La pensione di inabilità sopravvenuta viene riconosciuta a lavoratori che abbiano una assoluta e permanente incapacità a svolgere qualsiasi attività lavorativa, che abbiano però effettuato versamenti contributivi per almeno 5 anni, dei quali 3 nell’ultimo quinquennio. Tale forma pensionistica è soggetta a reversibilità e può cumularsi con le diverse rendite INAIL per infortuni sul lavoro.

Invece, nel caso in cui la assoluta e permanente incapacità a svolgere qualsiasi attività lavorativa sia originaria, è prevista la pensione di invalidità che è pertanto indipendente dai versamenti contributivi ed è prevista per il periodo compreso tra i 18 e i 67 anni d’età, decorsi i quali il soggetto potrà diventare beneficiario dell’assegno sociale, spettante a chi non ha accumulato contributi sufficienti per la pensione di vecchiaia non avendo svolto attività lavorativa.

L’assegno di accompagnamento è una forma di assistenza riconosciuta, indipendentemente sia dallo svolgimento di attività lavorativa che dal versamento di contributi, a soggetti che abbiano una assoluta e permanente incapacità anche a compiere gli atti quotidiani della vita.
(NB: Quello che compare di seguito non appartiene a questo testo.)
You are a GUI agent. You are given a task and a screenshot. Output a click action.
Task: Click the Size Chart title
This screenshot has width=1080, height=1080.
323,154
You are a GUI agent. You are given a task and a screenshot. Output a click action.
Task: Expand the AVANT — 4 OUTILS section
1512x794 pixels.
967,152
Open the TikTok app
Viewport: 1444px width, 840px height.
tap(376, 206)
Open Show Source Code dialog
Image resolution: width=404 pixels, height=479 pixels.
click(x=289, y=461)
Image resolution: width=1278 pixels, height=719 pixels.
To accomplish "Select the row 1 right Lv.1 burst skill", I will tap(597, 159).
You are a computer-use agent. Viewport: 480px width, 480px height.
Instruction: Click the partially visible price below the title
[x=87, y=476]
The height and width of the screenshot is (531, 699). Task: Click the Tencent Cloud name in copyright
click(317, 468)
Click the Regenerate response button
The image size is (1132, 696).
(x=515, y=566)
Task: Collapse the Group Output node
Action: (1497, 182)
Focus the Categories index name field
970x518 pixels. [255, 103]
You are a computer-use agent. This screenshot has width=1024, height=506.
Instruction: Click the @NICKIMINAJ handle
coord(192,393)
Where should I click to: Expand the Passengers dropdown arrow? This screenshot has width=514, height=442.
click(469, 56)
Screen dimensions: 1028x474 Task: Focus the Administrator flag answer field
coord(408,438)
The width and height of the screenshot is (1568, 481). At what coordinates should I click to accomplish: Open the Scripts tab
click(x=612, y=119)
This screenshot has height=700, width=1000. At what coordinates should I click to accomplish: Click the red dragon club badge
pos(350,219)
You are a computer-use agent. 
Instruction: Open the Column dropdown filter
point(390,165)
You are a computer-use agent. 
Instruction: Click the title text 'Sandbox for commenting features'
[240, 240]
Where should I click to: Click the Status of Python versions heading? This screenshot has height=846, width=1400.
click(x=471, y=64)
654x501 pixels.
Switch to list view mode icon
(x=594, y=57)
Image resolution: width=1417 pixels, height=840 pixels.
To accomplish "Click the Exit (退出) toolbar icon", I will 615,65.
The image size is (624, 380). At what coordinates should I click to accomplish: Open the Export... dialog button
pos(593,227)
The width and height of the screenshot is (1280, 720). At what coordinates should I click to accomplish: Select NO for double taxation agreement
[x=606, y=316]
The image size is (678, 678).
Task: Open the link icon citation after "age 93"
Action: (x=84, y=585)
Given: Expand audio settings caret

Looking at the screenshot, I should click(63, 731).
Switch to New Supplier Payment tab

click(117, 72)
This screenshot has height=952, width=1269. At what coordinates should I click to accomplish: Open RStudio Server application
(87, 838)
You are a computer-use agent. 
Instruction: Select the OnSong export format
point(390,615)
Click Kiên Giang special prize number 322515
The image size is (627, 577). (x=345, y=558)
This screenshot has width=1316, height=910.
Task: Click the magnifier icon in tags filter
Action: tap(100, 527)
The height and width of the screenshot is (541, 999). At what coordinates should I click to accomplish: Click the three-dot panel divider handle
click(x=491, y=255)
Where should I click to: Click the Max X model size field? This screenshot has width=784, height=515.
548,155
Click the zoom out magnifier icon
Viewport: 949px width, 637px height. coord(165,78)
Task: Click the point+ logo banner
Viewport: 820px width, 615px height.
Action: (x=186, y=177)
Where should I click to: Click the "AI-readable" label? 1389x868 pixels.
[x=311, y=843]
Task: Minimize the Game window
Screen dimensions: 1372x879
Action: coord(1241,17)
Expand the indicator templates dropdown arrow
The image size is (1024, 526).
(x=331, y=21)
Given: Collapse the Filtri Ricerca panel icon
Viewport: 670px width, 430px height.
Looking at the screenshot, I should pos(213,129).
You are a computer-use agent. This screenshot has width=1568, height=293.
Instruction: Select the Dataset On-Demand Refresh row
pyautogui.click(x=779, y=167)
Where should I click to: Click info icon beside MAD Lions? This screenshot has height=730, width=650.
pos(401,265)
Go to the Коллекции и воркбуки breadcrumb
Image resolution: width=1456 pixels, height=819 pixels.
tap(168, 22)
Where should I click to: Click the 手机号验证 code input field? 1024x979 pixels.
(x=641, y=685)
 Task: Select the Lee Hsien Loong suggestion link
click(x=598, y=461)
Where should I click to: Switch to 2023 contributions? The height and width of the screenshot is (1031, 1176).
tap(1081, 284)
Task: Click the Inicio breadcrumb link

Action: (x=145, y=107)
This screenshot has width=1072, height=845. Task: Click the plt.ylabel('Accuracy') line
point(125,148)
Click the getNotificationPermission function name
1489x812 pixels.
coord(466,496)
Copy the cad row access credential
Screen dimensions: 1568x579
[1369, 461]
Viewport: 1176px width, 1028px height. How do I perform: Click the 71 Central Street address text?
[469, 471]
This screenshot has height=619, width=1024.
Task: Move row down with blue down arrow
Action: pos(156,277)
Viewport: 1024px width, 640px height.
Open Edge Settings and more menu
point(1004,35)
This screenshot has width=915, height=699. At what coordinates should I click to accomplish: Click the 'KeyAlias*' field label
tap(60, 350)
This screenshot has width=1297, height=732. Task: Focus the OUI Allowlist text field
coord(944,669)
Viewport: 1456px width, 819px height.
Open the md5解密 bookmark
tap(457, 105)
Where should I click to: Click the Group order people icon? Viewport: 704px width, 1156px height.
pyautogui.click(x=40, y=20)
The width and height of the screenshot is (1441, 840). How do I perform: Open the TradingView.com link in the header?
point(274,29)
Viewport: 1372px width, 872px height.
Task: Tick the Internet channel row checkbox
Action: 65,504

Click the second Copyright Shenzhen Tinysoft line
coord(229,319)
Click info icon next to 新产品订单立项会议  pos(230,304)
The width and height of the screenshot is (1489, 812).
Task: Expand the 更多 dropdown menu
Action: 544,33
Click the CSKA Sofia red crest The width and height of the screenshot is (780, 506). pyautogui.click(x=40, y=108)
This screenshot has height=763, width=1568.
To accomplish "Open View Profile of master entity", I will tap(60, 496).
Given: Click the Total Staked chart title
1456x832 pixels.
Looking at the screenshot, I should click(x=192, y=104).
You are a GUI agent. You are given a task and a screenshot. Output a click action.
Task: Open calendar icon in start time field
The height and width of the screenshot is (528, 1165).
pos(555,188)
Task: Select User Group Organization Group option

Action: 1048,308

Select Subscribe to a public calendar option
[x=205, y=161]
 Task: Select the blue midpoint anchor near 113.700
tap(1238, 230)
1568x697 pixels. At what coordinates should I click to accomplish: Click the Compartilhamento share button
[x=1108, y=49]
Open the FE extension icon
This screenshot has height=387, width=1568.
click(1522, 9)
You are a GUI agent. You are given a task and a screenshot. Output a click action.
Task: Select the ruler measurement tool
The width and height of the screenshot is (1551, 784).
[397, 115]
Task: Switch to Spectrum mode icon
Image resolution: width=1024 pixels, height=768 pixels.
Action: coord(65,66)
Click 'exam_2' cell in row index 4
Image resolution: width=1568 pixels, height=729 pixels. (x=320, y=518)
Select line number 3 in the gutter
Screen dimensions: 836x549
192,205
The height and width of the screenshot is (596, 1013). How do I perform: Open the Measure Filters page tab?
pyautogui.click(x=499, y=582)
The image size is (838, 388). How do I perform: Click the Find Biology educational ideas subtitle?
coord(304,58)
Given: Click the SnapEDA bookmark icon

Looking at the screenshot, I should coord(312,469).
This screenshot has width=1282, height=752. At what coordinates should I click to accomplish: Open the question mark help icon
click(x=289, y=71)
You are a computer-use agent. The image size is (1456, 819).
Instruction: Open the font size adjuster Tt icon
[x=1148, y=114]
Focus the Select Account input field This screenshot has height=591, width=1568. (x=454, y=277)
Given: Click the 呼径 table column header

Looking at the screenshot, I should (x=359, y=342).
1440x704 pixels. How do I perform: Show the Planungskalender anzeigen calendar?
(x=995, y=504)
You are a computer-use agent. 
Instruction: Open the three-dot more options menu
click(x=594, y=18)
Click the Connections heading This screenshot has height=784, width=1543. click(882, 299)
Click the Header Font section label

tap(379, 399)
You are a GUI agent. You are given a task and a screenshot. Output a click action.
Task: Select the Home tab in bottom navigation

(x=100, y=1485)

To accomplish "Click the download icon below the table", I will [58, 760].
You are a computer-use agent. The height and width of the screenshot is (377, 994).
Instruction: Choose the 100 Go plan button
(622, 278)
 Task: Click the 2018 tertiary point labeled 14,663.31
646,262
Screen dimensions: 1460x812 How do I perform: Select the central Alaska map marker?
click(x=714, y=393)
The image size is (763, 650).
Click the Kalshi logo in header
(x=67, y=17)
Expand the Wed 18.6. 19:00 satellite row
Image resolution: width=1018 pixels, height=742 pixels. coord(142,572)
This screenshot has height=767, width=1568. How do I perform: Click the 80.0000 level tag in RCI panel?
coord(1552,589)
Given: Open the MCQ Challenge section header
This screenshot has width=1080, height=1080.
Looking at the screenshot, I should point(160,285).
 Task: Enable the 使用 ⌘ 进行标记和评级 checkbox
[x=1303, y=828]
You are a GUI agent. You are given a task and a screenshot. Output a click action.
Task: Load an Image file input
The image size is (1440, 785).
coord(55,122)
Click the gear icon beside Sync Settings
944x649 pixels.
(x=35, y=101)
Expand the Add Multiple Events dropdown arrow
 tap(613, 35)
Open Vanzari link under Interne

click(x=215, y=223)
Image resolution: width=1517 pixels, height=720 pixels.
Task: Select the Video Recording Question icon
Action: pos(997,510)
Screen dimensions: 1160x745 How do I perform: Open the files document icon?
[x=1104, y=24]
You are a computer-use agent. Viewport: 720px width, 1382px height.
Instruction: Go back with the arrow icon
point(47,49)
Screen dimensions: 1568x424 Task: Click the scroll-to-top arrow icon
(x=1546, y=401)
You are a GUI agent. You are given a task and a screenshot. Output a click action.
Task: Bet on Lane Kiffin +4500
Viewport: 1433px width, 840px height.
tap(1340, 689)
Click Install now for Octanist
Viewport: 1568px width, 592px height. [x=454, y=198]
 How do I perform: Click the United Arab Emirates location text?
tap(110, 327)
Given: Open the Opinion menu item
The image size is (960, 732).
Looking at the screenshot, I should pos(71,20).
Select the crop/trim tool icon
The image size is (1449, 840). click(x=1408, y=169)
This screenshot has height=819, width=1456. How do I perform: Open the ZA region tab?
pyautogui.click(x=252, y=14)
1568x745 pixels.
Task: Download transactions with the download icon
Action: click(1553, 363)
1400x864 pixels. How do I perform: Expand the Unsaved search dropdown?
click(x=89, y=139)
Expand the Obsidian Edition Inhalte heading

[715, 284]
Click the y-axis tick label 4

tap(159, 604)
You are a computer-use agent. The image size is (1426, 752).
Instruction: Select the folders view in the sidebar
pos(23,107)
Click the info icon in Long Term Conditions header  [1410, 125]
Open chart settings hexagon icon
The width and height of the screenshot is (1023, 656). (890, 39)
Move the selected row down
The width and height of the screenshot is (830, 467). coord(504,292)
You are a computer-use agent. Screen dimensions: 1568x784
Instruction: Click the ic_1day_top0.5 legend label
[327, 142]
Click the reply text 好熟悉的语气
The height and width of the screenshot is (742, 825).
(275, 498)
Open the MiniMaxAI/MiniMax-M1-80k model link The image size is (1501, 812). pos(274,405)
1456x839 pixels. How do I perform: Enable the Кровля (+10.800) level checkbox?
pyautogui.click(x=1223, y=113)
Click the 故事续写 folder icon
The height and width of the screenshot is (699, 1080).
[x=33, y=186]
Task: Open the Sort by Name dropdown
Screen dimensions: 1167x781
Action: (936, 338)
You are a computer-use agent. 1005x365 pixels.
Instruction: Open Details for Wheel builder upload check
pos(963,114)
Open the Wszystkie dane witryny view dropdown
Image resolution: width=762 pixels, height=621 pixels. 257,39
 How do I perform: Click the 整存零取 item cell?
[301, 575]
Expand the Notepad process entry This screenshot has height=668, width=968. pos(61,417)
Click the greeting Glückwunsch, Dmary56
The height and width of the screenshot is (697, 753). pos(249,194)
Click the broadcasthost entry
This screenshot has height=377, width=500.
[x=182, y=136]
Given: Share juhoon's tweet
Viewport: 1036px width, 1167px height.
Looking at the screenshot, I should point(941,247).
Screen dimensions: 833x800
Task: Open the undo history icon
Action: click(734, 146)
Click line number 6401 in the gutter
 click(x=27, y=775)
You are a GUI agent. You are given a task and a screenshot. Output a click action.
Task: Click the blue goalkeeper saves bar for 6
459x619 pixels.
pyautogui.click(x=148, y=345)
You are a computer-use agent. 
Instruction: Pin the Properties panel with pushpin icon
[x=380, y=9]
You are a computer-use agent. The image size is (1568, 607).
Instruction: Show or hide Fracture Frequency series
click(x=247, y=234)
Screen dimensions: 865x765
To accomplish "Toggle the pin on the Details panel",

Perché se ne possa usufruire è necessario avere l’accertamento della sussistenza di una incapacità civile al 100% definitiva o soggetta a revisione, e fondandosi sullo stato di bisogno del beneficiario non è soggetta a reversibilità.

Problematiche legate alle pensioni

La problematica principale legata alla pensione riguarda il progressivo invecchiamento della popolazione, che ha aumentato il numero dei pensionati rispetto ai lavoratori attivi che versano i contributi. Questa circostanza ha portato a dover modificare il precedente sistema, con il passaggio dal modello retributivo a quello contributivo, più penalizzante per il pensionato ma che, fondandosi su risorse economiche effettivamente conseguite consente agli enti previdenziali di poter erogare le pensioni dovute riducendo la necessità di ricorrere a finanziamenti straordinari.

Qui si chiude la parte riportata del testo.